Thursday, June 24, 2010

June 24th, 2010


(Photo: AAP via the ABC website)

27 comments:

Tim said...

Nice. And how's this: if you live in central city, you are represented by women at every level of govt, from Clover Moore on the City Council, to Kristina Keneally, Julia Gillard, Quentin Bryce, to the Queen...

shawjonathan said...

Love the labels

shawjonathan said...

Tim left out Verity Firth and Tanya Plibersek!

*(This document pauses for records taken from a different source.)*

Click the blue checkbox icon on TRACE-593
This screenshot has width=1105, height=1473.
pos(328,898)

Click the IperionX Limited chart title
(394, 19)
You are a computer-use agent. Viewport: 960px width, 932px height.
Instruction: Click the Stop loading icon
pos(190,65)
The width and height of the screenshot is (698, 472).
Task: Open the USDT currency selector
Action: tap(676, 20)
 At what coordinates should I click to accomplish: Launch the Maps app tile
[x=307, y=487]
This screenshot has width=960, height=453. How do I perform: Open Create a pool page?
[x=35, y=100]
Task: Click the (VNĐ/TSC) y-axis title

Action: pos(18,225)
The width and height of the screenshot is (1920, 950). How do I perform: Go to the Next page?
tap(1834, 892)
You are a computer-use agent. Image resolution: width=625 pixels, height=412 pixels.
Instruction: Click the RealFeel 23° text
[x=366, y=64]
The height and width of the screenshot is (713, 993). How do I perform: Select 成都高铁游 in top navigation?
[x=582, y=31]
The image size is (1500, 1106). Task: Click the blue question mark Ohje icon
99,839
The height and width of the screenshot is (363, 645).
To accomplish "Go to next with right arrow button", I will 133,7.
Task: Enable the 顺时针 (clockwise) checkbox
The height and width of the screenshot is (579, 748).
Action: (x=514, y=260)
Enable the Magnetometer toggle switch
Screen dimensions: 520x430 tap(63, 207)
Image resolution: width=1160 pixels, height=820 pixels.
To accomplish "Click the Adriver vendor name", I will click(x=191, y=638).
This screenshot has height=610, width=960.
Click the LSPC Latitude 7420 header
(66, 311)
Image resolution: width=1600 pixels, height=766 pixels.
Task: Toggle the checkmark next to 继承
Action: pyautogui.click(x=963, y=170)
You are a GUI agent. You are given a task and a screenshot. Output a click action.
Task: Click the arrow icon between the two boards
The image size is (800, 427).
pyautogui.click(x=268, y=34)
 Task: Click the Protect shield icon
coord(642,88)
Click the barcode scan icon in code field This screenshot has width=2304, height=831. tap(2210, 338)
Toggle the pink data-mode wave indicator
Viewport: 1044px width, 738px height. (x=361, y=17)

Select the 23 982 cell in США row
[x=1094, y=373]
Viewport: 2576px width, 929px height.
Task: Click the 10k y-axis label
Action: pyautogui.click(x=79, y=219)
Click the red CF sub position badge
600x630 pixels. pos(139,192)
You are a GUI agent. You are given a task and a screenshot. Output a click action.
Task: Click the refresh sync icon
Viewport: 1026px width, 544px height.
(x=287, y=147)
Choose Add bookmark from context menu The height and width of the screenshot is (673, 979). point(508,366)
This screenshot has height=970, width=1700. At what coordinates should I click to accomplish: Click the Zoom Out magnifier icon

Another Outspoken Female said...

That picture gives me a tingle.

My only thought (betraying my kiwi roots) is about why this day has been such a long time coming.

Eric Sykes said...

Well varrious "left" bloggers seem to be in absolute panic mode. The rolling of the Ruddster has been compared to "the dismissal" FFS by people (men) who have in the past seemed far more intelligent than that. Also the "Red Barren" slurs start ted to emerge really quickly, right on cue in fact. I am, to say the least, surprised by the collective disapointment. I am hopeful that Julia is not only smart enuff to avoid being controlled by "factions" (shock horror) but also left enough to gradually introduce reforms that the Ruddster, being a godbotherer, would never ever have considered. I have not voted Federally for the last 20 years. I have abstained and paid the fine (voting informally seems to me to be a cop out). I will however be voting for the ALP next time, on the strength of a real politian in the top job, rather than yet another christian. Australia has a chance here to face the future as a secular progressive nation, it would be churlish and sexist to vote any other way. IMHO of course. Best.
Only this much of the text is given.